El vicepresidente de la Junta, Juan García-Gallardo (c), junto a Fernández Mañueco (d) y Carnero, ayer en las Cortes. - Foto: Ical

El vicepresidente de la Junta, Juan García-Gallardo, puso ayer duda la negativa de Nuclenor, empresa propietaria de la central de Santa María de Garoña (Burgos), a una posible reapertura de la planta. Un extremo que deslizó en la sesión de control al Ejecutivo del Pleno de las Cortes después de explicar que se había reunido con el presidente y el director general de Nuclenor antes de que anunciara hace unas semanas la elaboración del informe de viabilidad a las puertas de Garoña. Todo ello después de que el procurador de Podemos, Pablo Fernández, criticara que el Gobierno autonómico vaya a encargar dicho estudio de viabilidad sobre la puesta en servicio de estas instalaciones, que se encuentran en situación de parada desde hace varios años.

Por ello, consideró «curioso» que el procurador morado dijera que la empresa no está dispuesta a reabrir la planta, pese a no haberse visto con sus directivos, como si ha hecho él número dos de la Junta. Ante las críticas de Pablo Fernández por destinar dinero público a estudiar la viabilidad de una empresa privada, García-Gallardo le respondió que el informe costará «menos del 0,1 por ciento del despilfarro anual del Ministerio de Igualdad». 
Además, García-Gallardo censuró que en mitad de una situación de «emergencia» el Gobierno central destine 20.000 millones a las políticas «identitarias feministas».

Humo tóxico

Ya en el turno de réplica, el procurador morado consideró «deplorable, lamentable y una vergüenza» que la Junta destine fondos públicos para que se «lucre» una empresa por el «capricho» de la «ultraderecha», de lo que también responsabilizó al PP por permitir los «desvaríos» con tal de seguir en la «poltrona».  «Quieren pagar con dinero público un estudio para una reapertura que se niega la empresa propietaria de la misma», lamentó el parlamentario de Podemos, que, además, auguró que el estudio de viabilidad se adjudicará a una empresa cercana a Vox, partido al que acusó de estar haciendo «demagogia barata» y vendiendo «humo tóxico».

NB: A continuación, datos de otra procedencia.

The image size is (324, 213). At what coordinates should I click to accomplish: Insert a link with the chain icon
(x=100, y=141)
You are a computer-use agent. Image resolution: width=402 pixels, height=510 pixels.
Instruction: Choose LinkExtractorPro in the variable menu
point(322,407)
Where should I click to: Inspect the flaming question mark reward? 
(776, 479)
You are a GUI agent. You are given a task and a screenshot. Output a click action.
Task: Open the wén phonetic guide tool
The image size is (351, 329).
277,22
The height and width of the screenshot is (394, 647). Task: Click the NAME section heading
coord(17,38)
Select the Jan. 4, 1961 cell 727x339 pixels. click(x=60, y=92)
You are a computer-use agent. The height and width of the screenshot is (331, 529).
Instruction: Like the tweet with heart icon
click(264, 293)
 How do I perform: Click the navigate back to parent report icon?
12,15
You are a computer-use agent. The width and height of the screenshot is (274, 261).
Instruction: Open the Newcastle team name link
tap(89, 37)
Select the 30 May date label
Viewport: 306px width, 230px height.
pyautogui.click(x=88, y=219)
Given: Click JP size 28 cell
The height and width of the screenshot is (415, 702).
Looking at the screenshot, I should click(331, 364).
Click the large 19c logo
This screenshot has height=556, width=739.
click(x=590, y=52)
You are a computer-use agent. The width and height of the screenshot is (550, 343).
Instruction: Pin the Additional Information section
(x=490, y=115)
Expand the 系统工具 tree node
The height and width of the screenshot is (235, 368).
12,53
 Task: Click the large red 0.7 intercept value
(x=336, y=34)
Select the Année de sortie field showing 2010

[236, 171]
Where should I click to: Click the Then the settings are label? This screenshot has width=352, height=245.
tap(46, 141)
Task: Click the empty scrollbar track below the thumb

«Piensa el ladrón que todos son de su condición», le espetó García-Gallardo a Pablo Fernández, antes que acusar a los miembros de Podemos de «esquilmar» el dinero de los gobiernos de latinoamérica. En este sentido, defendió que la Junta elabore el estudio de viabilidad por ser un proyecto industrial que podría generar 600 empleos directos y destacó los 70 proyectos existentes en el mundo para poner en marcha nuevos reactores nucleares.

Además, García-Gallardo criticó el apoyo de los morados a las renovables ya que aseguró la energía nuclear es «la mitad de costosa». Por último defendió la seguridad de esta planta, ya que aseguró, en tono irónico, que «sufre más radiación la ministra Irene Montero en su viaje a Nueva York que un trabajador de Garoña durante un año».

Finalmente, Pablo Fernández advirtió al vicepresidente de laJunta de que España importa el 100 por 100 del uranio que alimenta las centrales nucleares, por lo que puso en duda que esta fuente garantice la soberanía energética del país. Ante esto, el vicepresidente señaló que con la producción de la mina de Retortillo (Salamanca), paralizada por la administración, se podría abastecer durante 50 años las centrales de España y Europa.